Macro Morsels
Thanks to a subscriber for this report from Maybank which may be of interest. Here is a section on China:
Another important change in recent years involves the creation of municipal bond markets and the expansion of a debt swap program that allows localities to trade costly, fast-maturing outstanding loans for cheaper, slower-maturing bonds. The program reduces the risk of local government debt defaults in the near term by pushing back the maturity date for outstanding debts and lowering borrowing costs. In addition, it marks a first step toward giving local governments greater autonomy (and responsibility) over financing and making the process by which local governments raise capital more transparent and easier to measure.
Local governments in China pay for upward of 90 percent of all infrastructure construction while taking home a much smaller fraction of tax revenue. In the past, local governments covered the cost through a combination of land sales and loans taken out on their behalf by poorly regulated private entities called local government financing vehicles.
In 2015, after the rise of bond markets, local governments issued bonds worth 3.5 trillion yuan, nearly all of which took the form of debt swaps that cut local government interest payments by some 200 billion yuan, according to a government report released in March. The government plans to expand municipal bond issuance to as much as 6 trillion yuan by 2017 and 15 trillion yuan before 2020.
Neither those changes nor other ones underway in China's financial system amounting to the broad and ambitious reforms long promised by the country's leadership. These are tools for managing a crisis, not reconfiguring an economy. As such, they are sure to disappoint observers in and outside China who hoped that President Xi Jinping would move boldly to reduce the economy's dependence on the state. But given the scale of debt accumulated during the struggle to maintain macroeconomic stability in the past eight years, and considering the complex knot of political interests that exacerbated the excesses of that period, the financial tools and the policy approach they represent are reasonable and unsurprising. After all, their goal is not to produce a "rational" economy per se, but to preserve the state, even if doing so means accruing innumerable and perhaps insurmountable economic "irrationalities" in the meantime.

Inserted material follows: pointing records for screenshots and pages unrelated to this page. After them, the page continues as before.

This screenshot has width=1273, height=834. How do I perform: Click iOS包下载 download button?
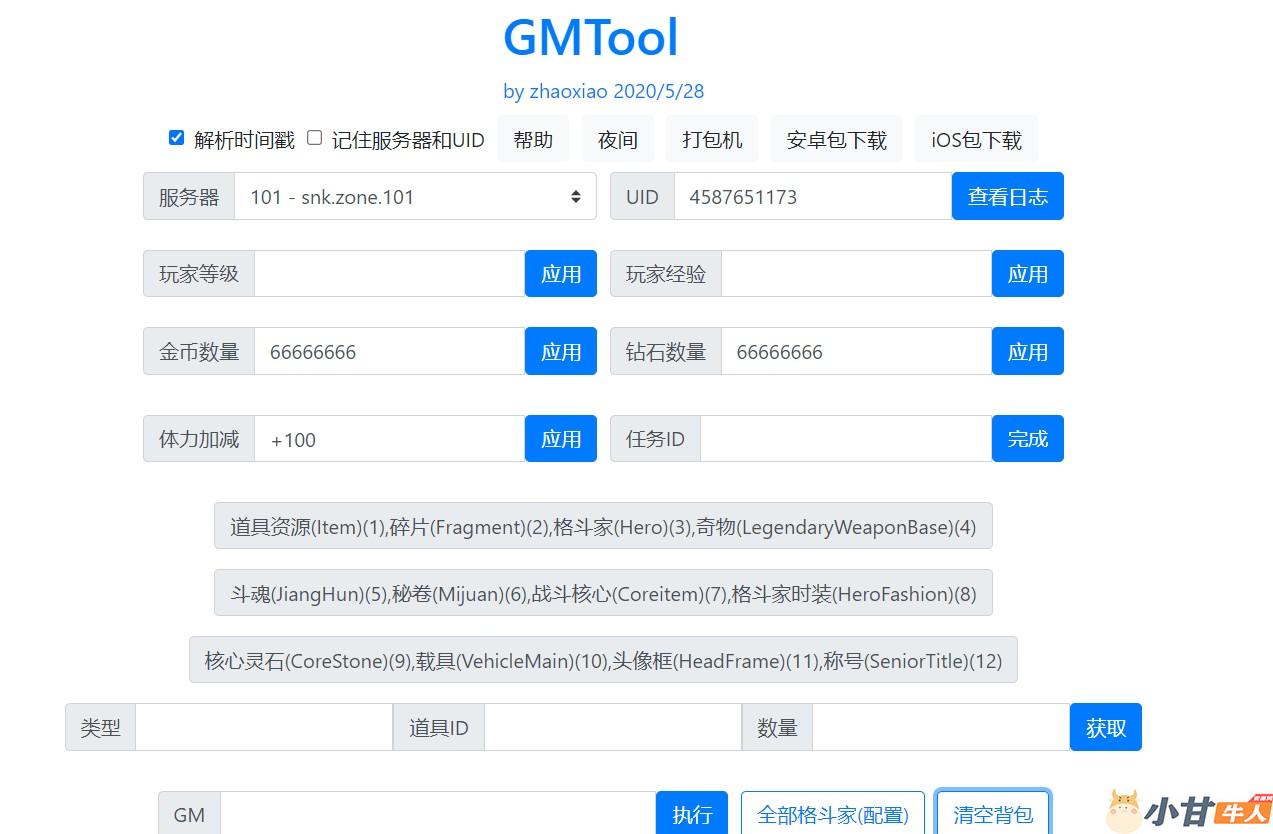click(976, 140)
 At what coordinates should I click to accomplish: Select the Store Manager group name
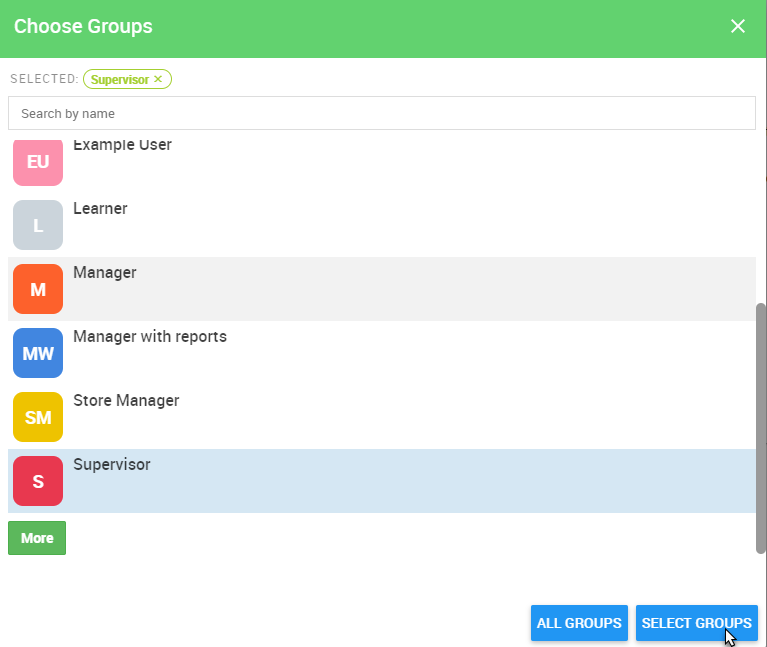click(126, 401)
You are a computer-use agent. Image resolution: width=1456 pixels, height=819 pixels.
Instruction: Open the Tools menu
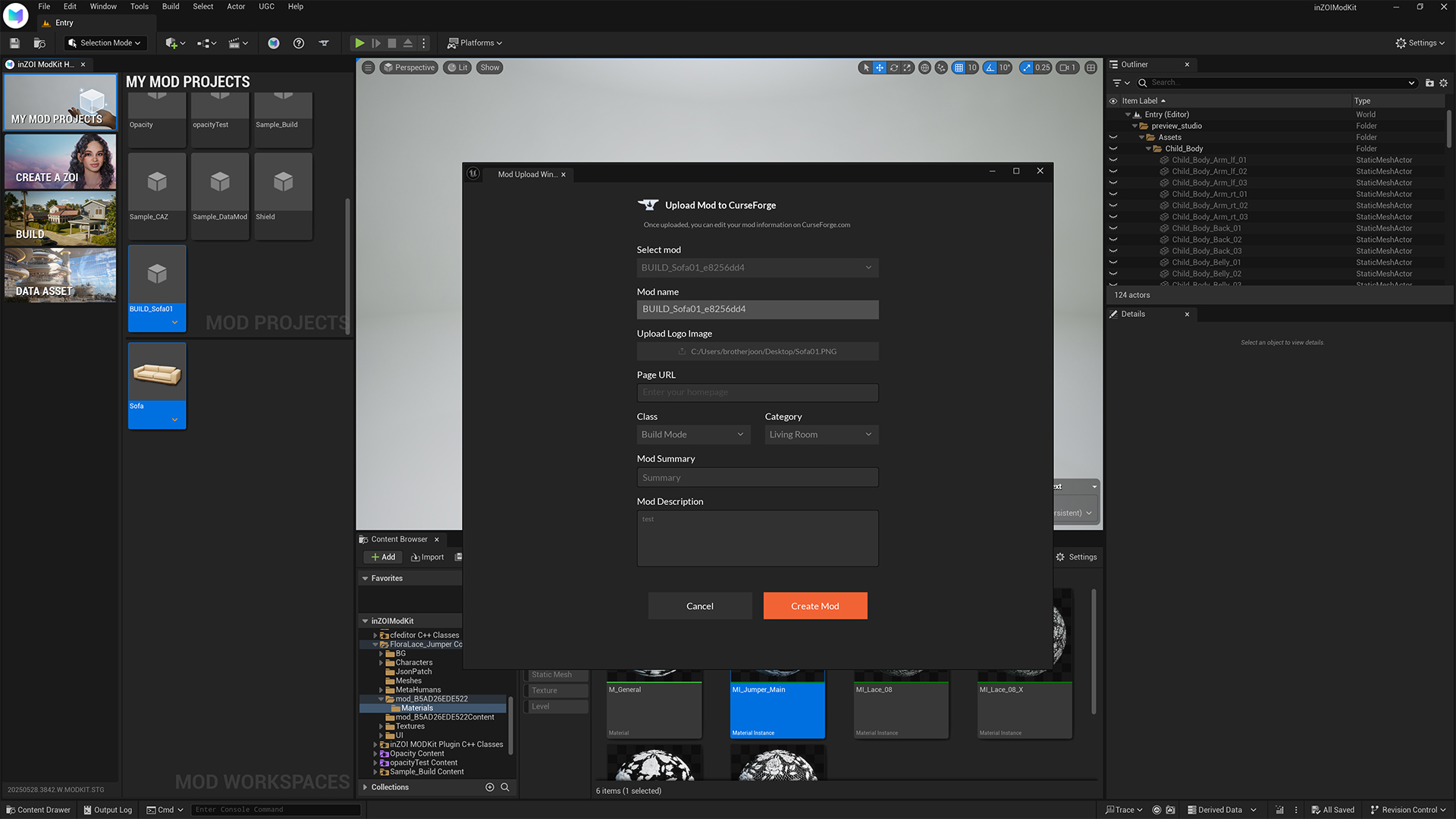coord(139,6)
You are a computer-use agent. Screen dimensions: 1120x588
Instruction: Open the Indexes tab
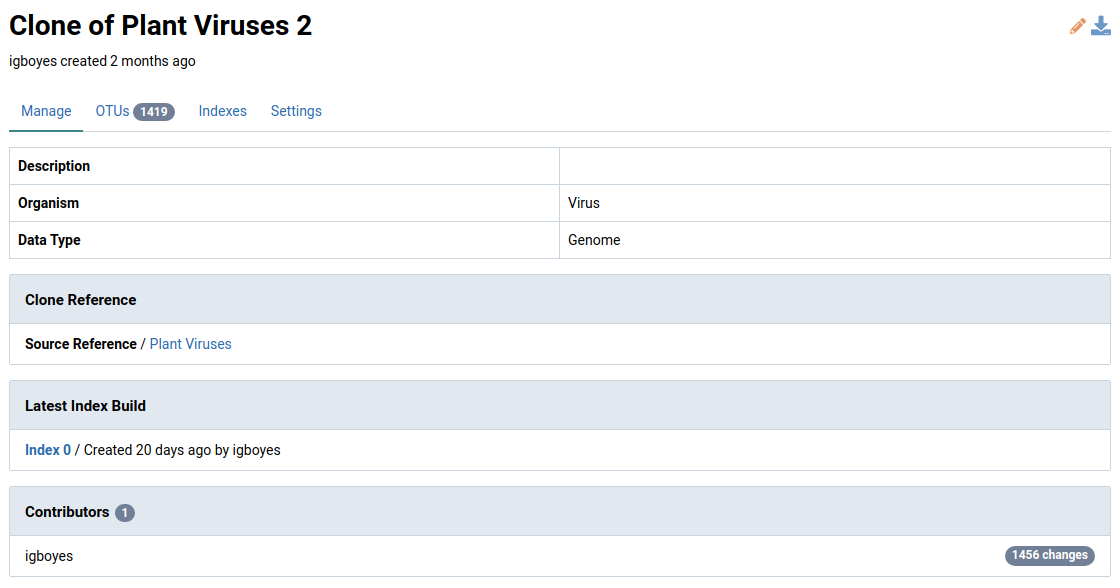point(223,111)
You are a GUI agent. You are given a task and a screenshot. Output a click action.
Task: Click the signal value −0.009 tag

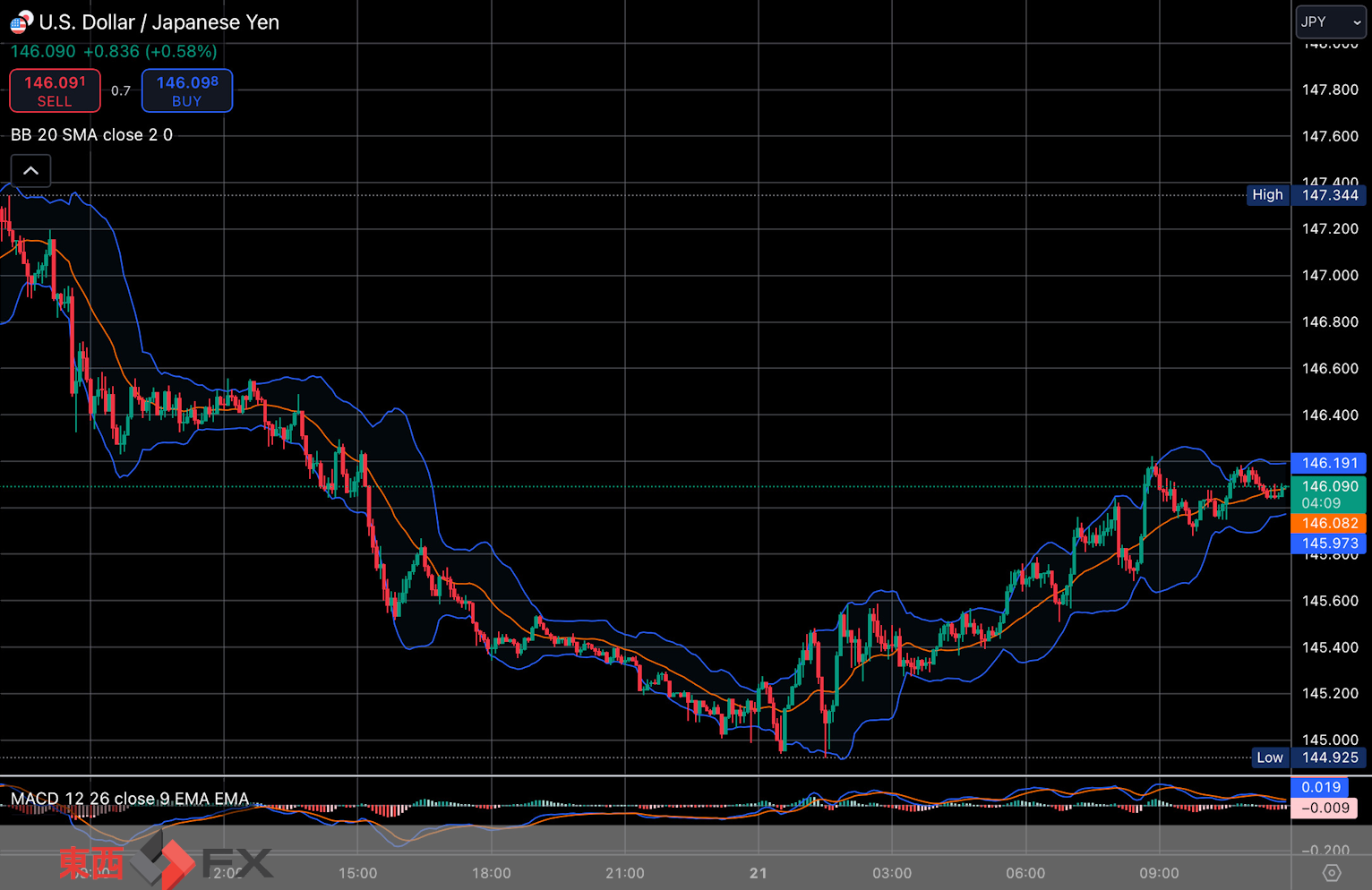(x=1325, y=808)
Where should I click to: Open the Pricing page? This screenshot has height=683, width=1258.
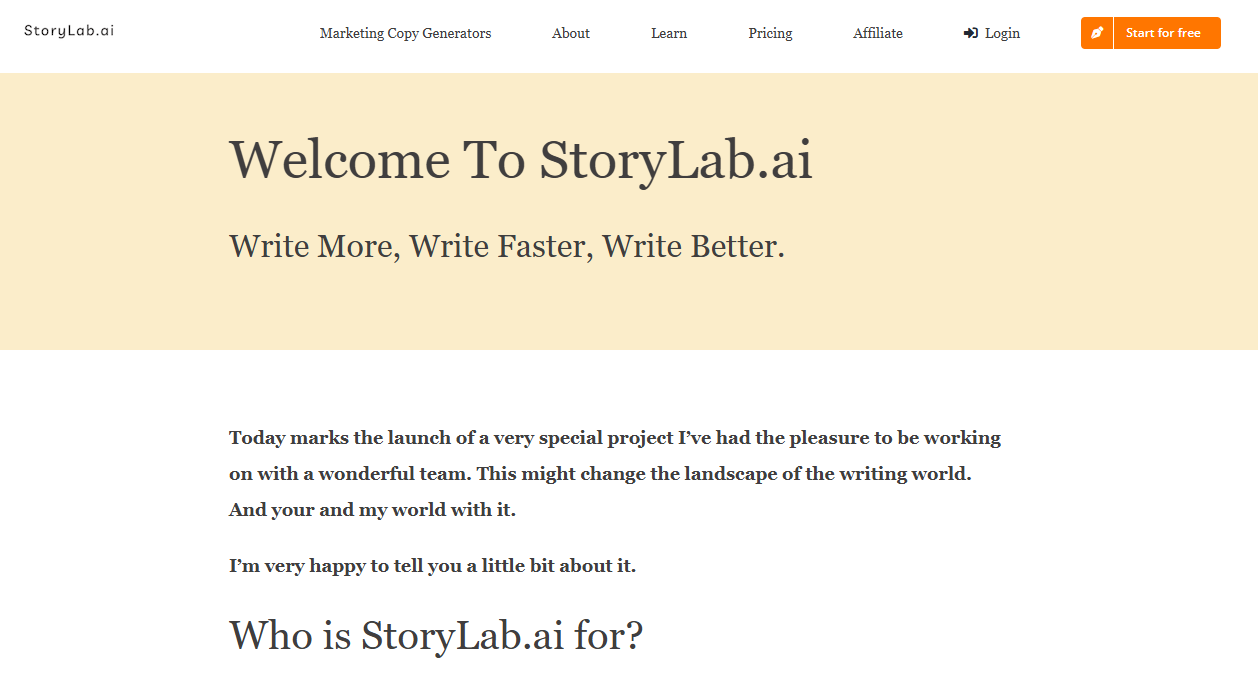[770, 33]
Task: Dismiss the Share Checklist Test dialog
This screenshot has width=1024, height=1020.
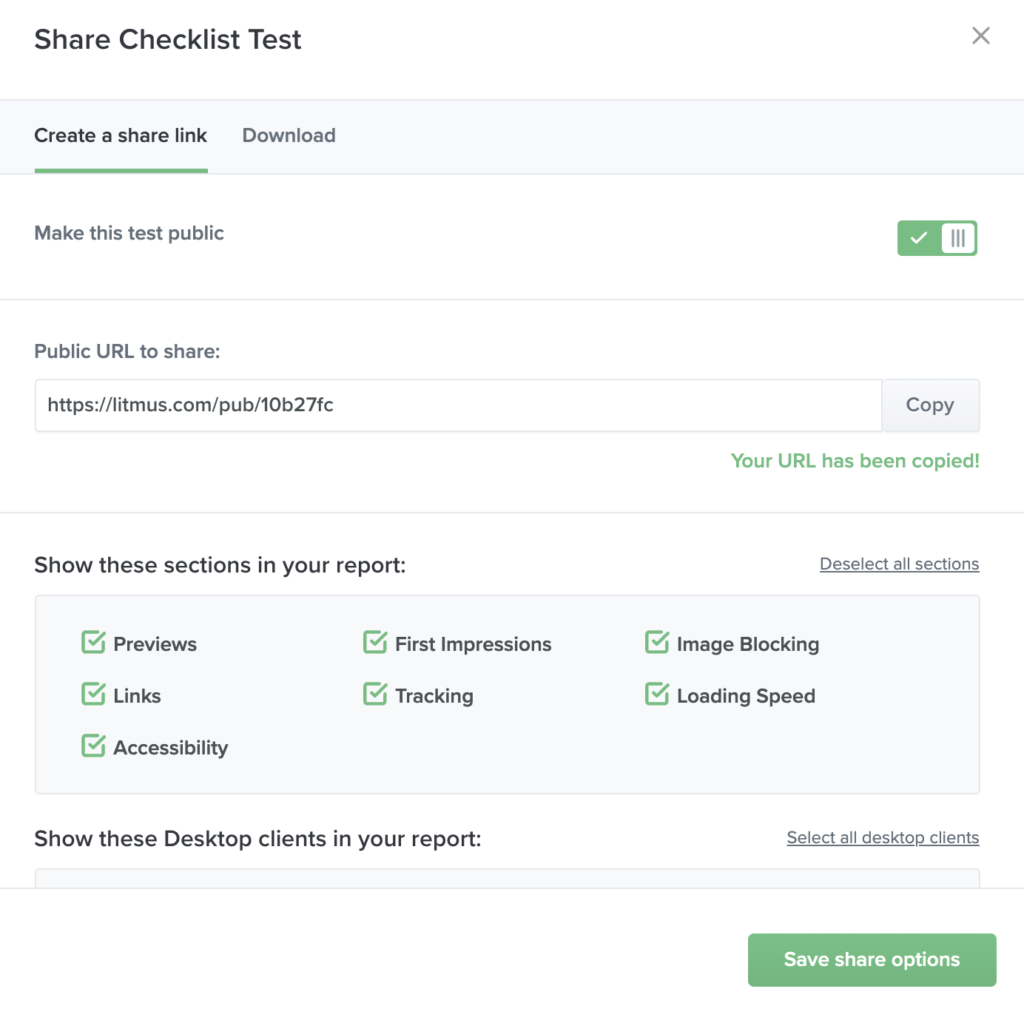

Here is a link to the full report.
The stability of the economy and by extension, the stock market, remain both political and financial objectives of the Communist administration. Considering the ambitions China has on the international stage it is no exaggeration that domestic stability also has geopolitical characteristics.
The CSI 300 Index has bounced from the psychological 3000 level on a number of occasions over the last couple of months. This was particularly true following the Brexit result when downward pressure was quickly reversed. It has now unwound its overextension relative to the trend mean and while some consolidation is underway a sustained move below 3000 would be required to question medium-term scope for continued upside.
The Hang Seng is also noteworthy because it is outperforming the major Chinese indices by such a wide margin. The Index broke back above the 200-day MA two weeks ago for the first time in a year and a sustained move below it would be required to question recovery potential.
The Shenzhen B Shares Index which is less influenced by banks and other state owned enterprises (SEOs) is trading above its 200-day MA and will need to hold the 1000 level on any pullback if medium-term support building is to be given the benefit of the doubt.